PURSUANT TO SECTION 13 OR 15(d)
OF THE SECURITIES EXCHANGE ACT OF 1934

Date of Report (Date of earliest event reported) September 27, 2002

AUSTINS STEAKS & SALOON, INC.
(Exact Name of Registrant As Specified In Its Charter)

Delaware 0-25366 86-0723400
(State Or Other Jurisdiction Of
Incorporation or Organization)
(Commission File No.) (IRS Employer
Identification Number)

317 Kimball Avenue NW
Roanoke, VA 24016
(Address of Principal Executive Offices) (Zip Code)

(540) 345-3195
(Telephone Number)




Form 8-K

Item 5. Other Events and Regulation FD Disclosure

        On September 27, 2002, the Company and four stockholders, Titus W. Greene, G. Thomas Cliett, Thomas M. Hontzas and Charles W. Mantooth, who refer to themselves as the Austins Group, entered into a Settlement Agreement to end the contest over control of the Board of Directors of the Company. A press release describing the basic terms of the understanding was issued jointly on September 27, 2002.
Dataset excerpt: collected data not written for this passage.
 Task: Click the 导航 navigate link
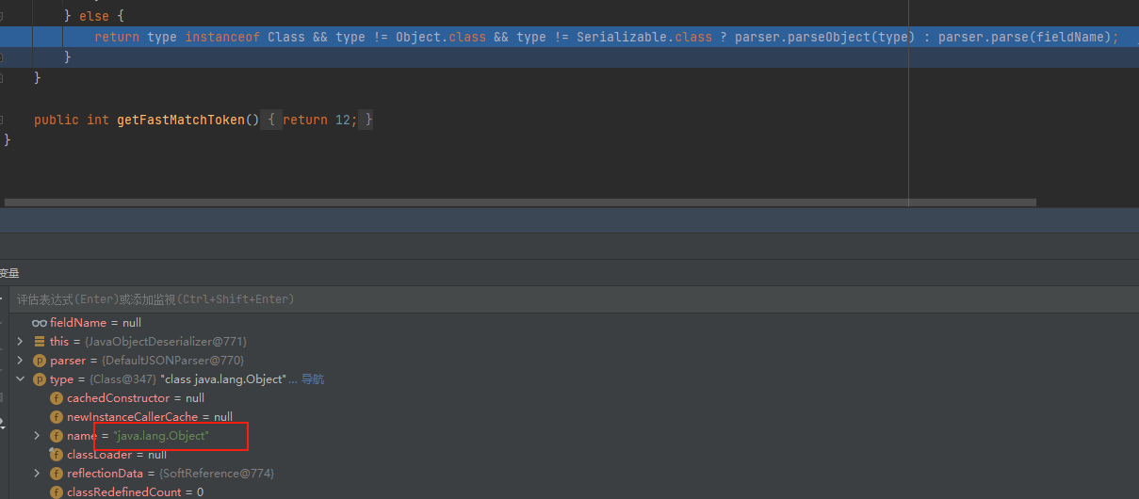tap(313, 379)
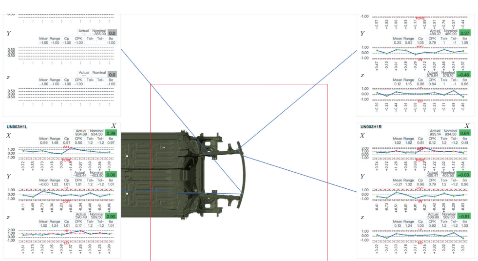Select the green -0.03 Y deviation badge
Screen dimensions: 478x261
[x=465, y=175]
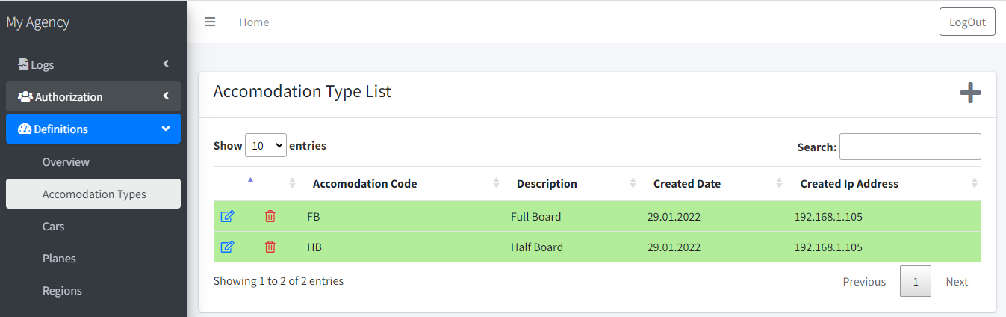This screenshot has height=317, width=1006.
Task: Click the hamburger menu toggle icon
Action: pos(210,22)
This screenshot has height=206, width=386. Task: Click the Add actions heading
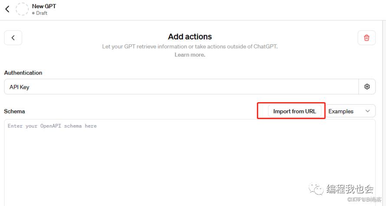coord(190,37)
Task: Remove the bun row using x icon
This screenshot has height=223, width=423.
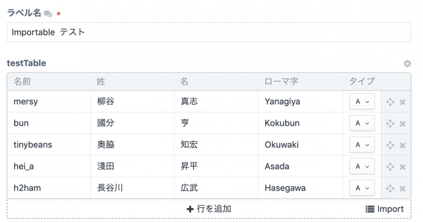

        The Settlement Agreement provides for the Board of Directors of the Company to be expanded to eleven. Victor F. Foti and Ronald G. Stancill volunteered to and resigned from the Board and the remaining Board will elected four nominees of the Austins Group. The new directors are Titus W. Greene, Thomas M. Hontzas, Jesse M. Harrington III, and Pat Vezertzis. J. Carson Quarles, the Chairman of the Board, tendered his resignation as Chairman, and a new chairman will be selected by the new eleven person Board. Mr. Quarles will retire from the Board of Directors at the time of the 2003 annual meeting of stockholders and the Austins Group may select his successor. Mr. Foti will continue as President and Chief Executive Officer of Austins but will retire no later than the 2003 annual meeting. The audit committee, the compensation committee, and the executive committee will be reconstituted by the new Board.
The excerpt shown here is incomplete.